(Task item): In the records below, find each line with "области" and copy it.

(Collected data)
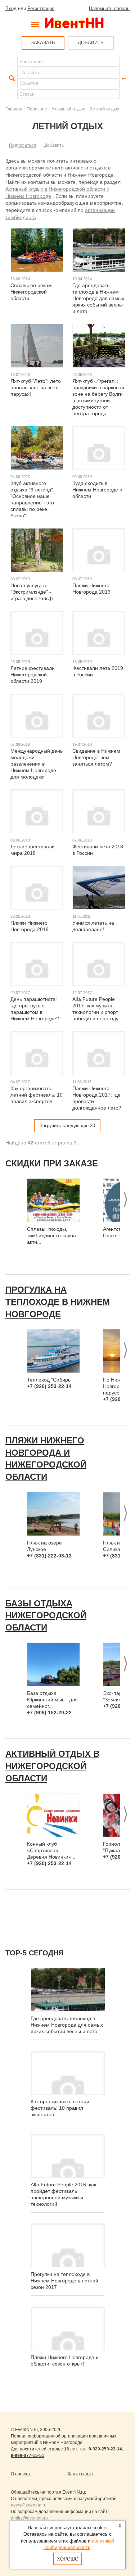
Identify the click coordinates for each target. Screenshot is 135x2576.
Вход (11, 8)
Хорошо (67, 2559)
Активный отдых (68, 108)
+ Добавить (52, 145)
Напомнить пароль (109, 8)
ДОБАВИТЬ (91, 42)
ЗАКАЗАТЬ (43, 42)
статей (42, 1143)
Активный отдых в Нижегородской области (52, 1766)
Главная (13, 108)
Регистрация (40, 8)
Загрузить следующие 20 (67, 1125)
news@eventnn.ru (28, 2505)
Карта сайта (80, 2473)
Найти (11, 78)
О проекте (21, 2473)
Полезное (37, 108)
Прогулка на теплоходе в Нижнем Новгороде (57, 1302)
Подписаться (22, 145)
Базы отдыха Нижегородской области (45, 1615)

(Output for this exercise):
Активный отдых в Нижегородской области (52, 1766)
Базы отдыха Нижегородской области (45, 1615)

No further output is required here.